— Start Material provided —

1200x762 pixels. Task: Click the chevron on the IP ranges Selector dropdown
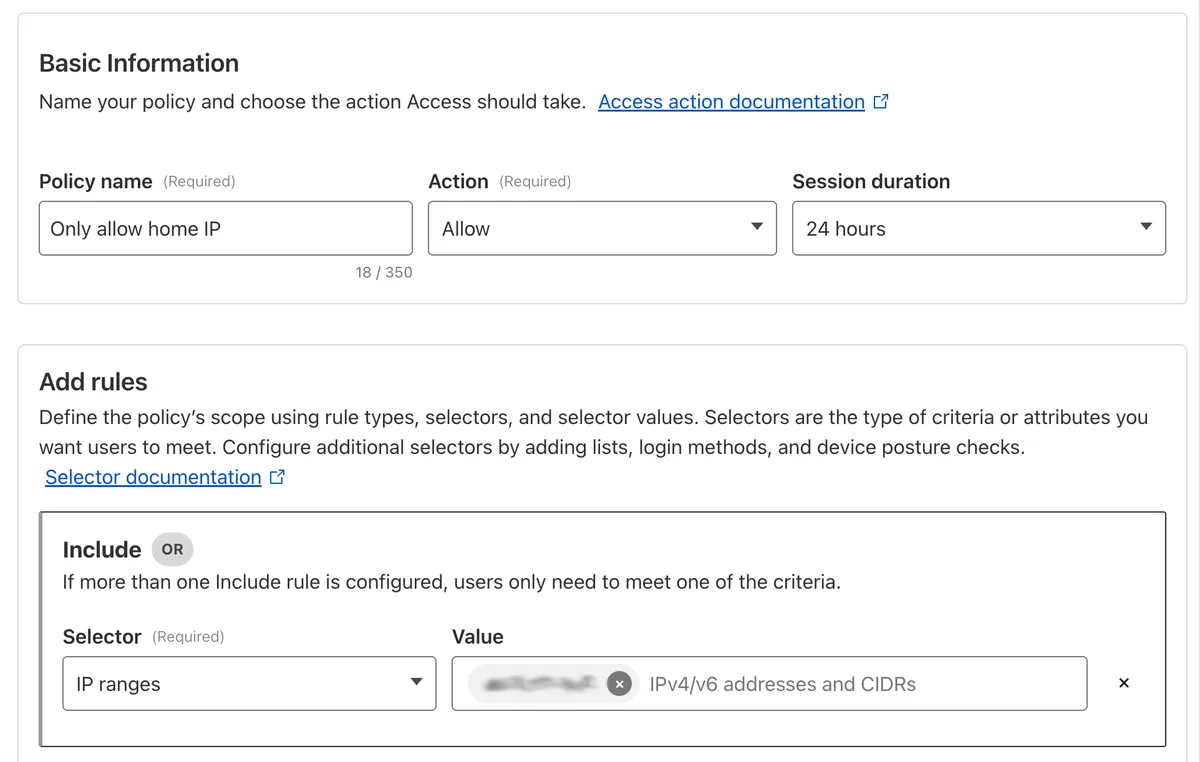point(417,684)
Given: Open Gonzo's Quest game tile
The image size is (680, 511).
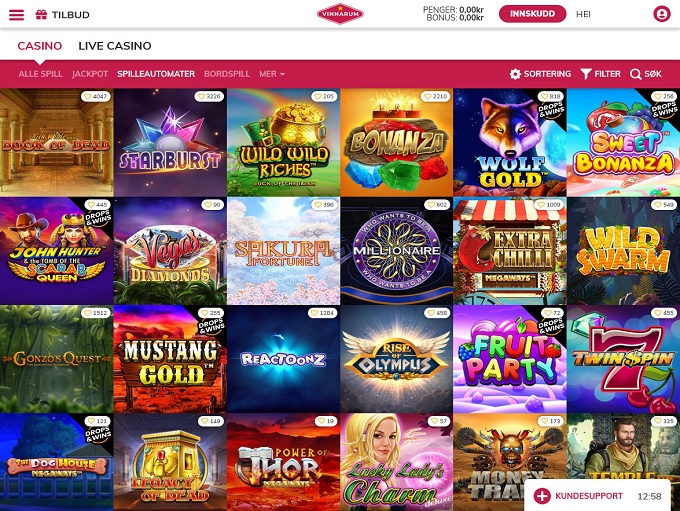Looking at the screenshot, I should pos(56,359).
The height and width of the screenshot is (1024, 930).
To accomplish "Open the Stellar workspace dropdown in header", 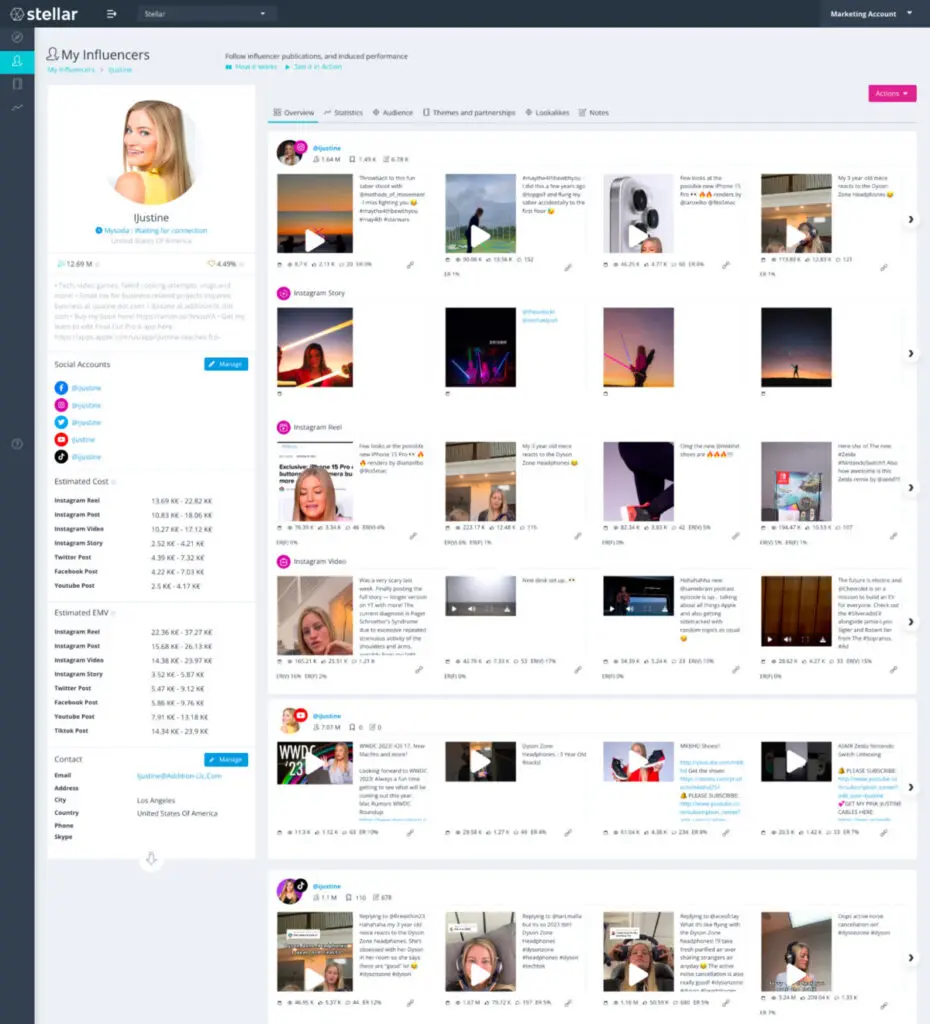I will point(207,14).
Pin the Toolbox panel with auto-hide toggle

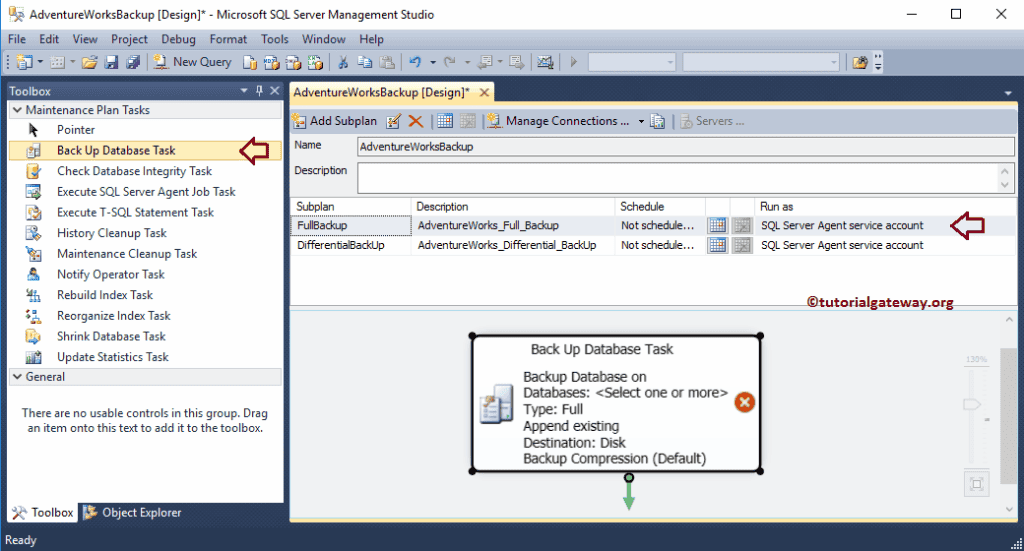(259, 91)
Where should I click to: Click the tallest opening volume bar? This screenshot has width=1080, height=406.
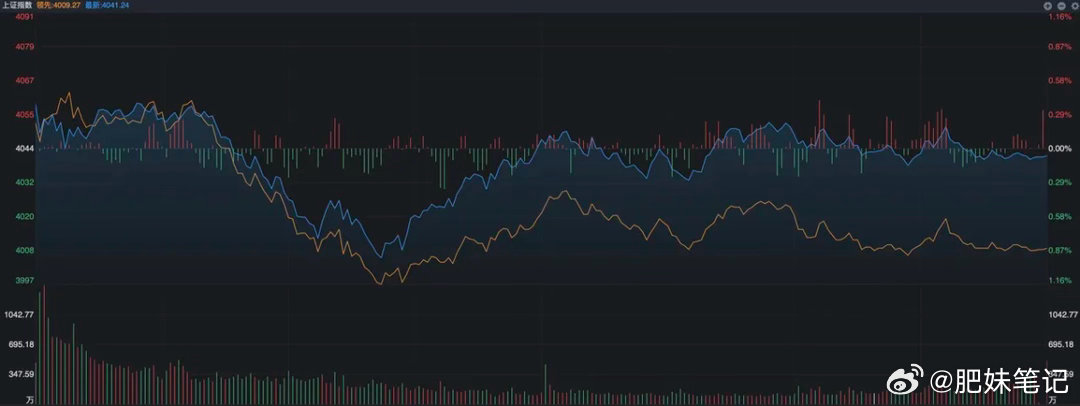pyautogui.click(x=43, y=344)
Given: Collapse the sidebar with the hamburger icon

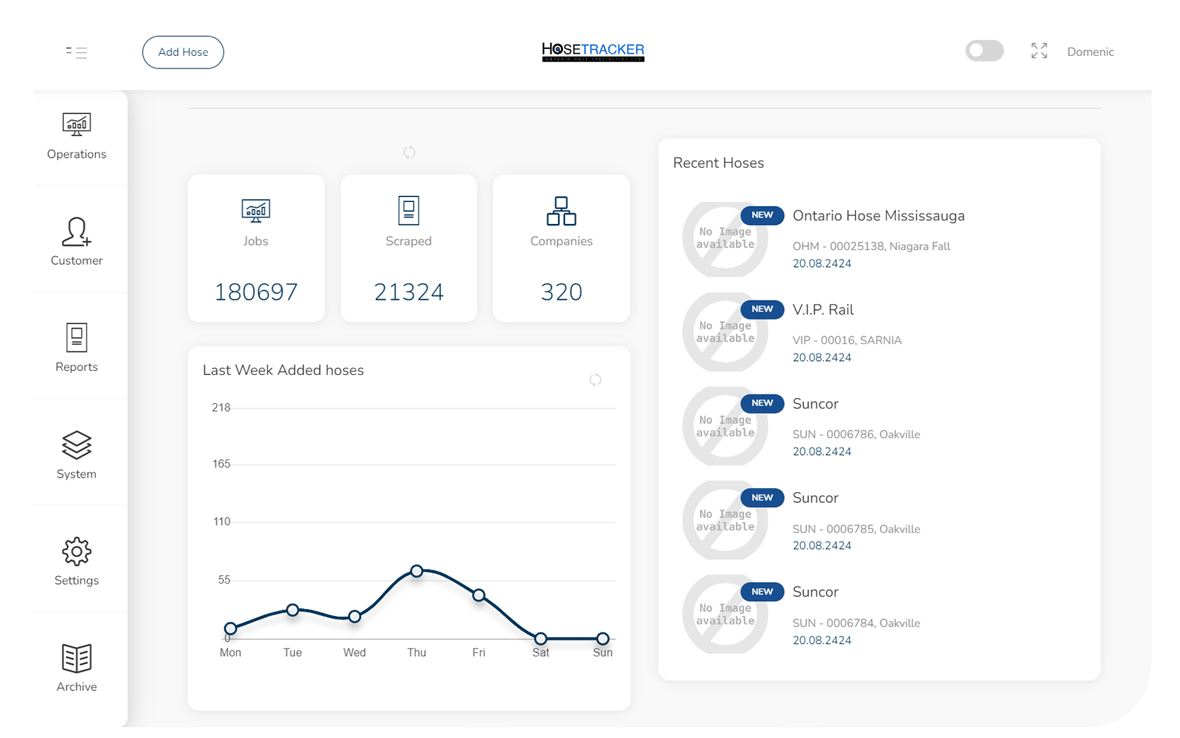Looking at the screenshot, I should [x=76, y=52].
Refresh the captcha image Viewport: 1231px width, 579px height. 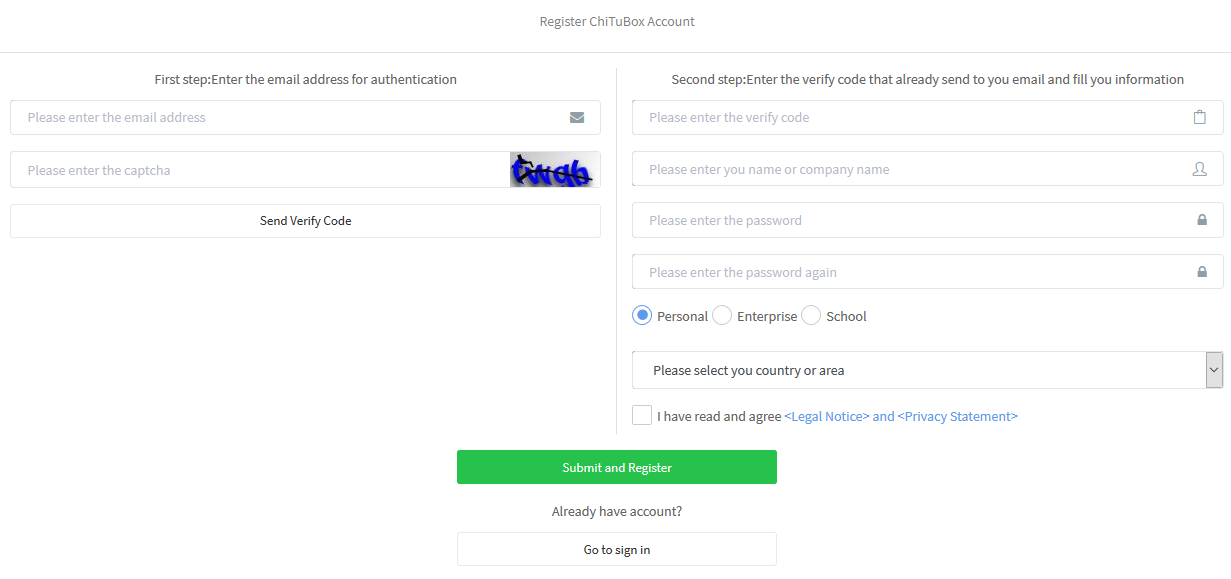[554, 170]
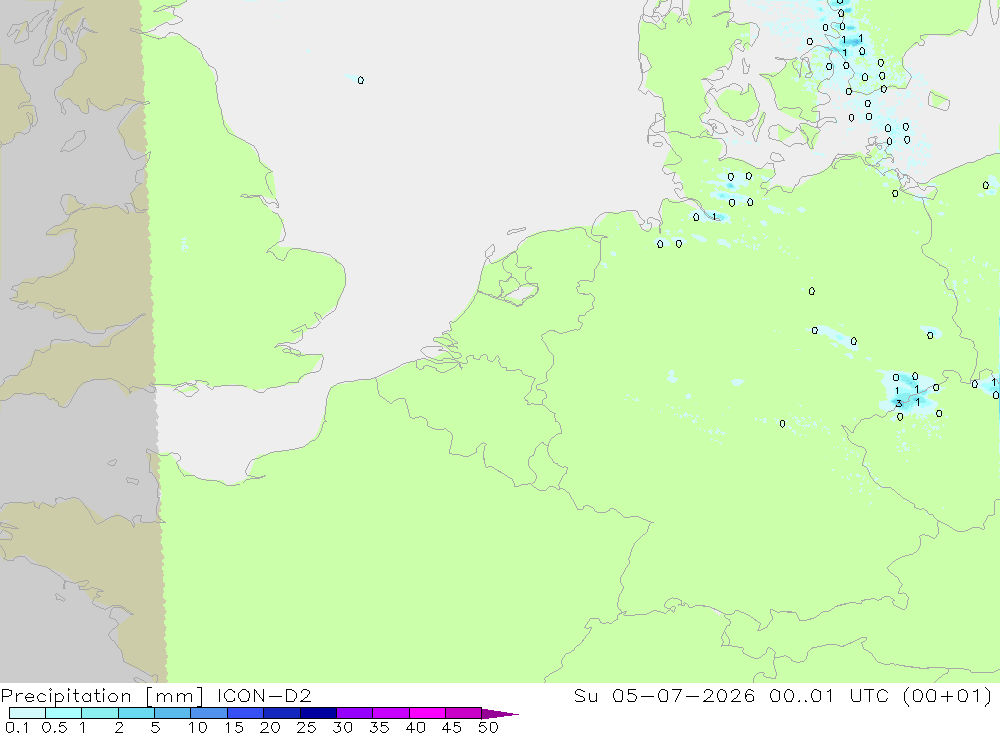Viewport: 1000px width, 733px height.
Task: Click the 10–15 mm legend color swatch
Action: point(209,713)
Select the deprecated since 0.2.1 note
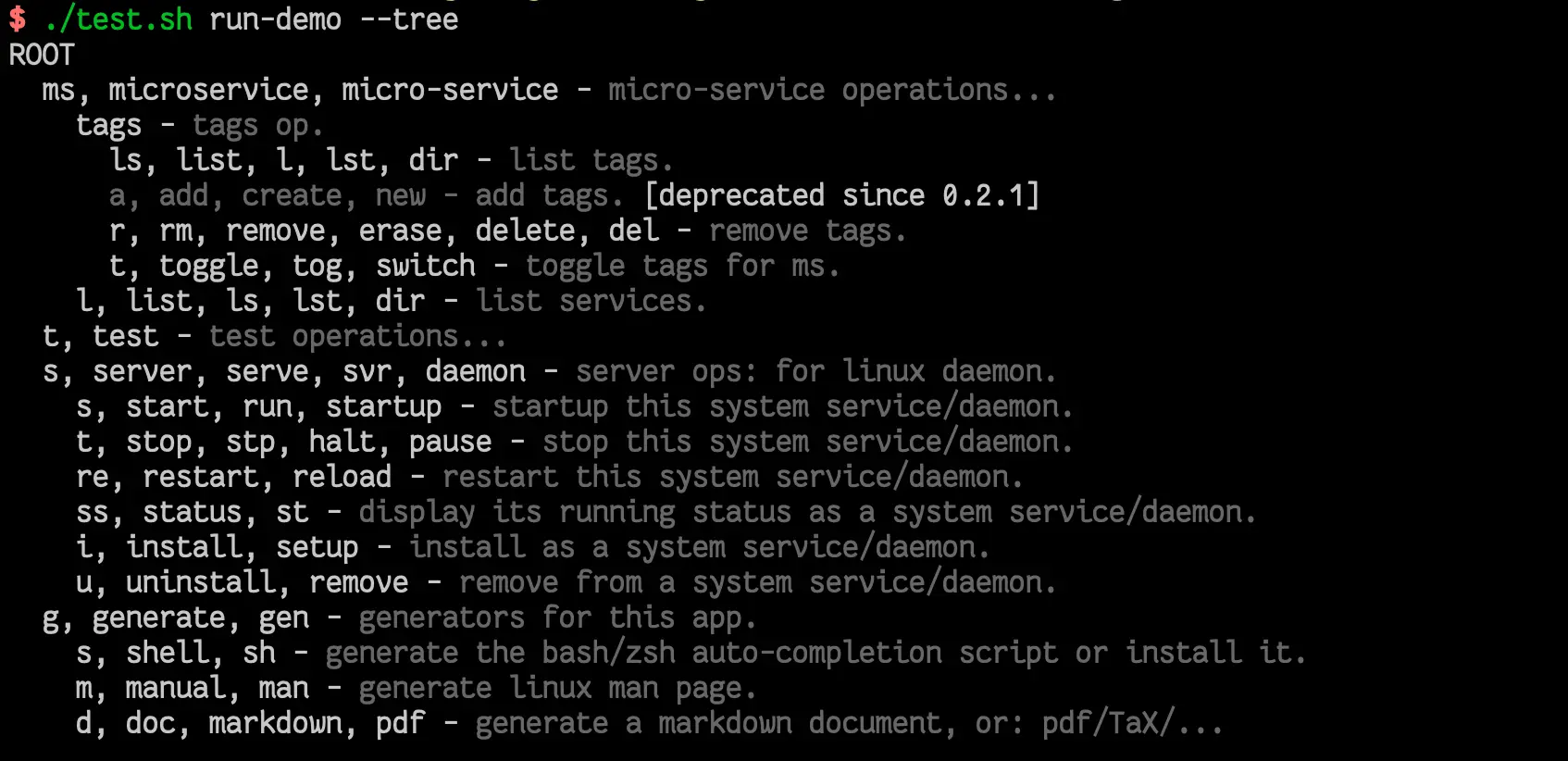This screenshot has width=1568, height=761. (x=841, y=195)
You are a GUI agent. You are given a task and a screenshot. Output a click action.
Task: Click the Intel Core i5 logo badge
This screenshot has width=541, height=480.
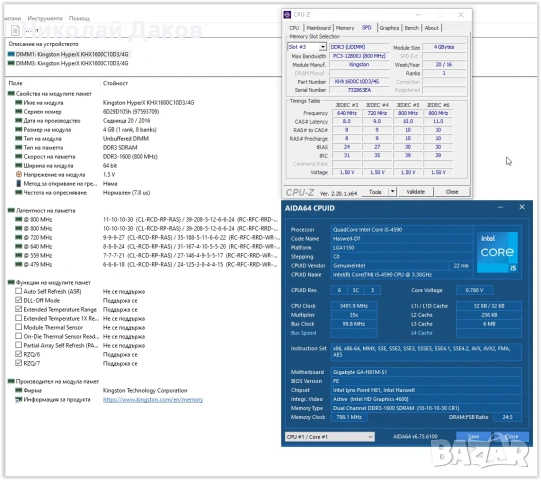point(497,252)
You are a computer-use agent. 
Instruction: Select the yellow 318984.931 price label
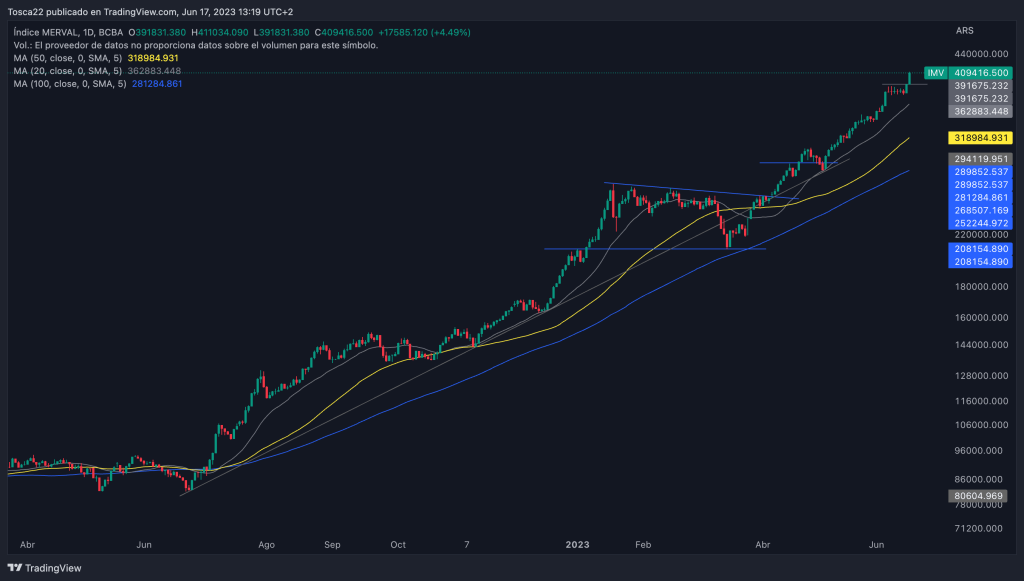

— End Material provided —

▸ The request:
Rewrite the lines from the one containing "You are a GUI" through the last line, swapping "agent" for "assistant" and changing nothing else. Leave the pictures out.

▸ Exercise solution:
You are a GUI assistant. You are given a task and a screenshot. Output a click action.
Task: Click the Intel Core i5 logo badge
This screenshot has width=541, height=480.
point(497,252)
You are a computer-use assistant. 
Instruction: Select the yellow 318984.931 price label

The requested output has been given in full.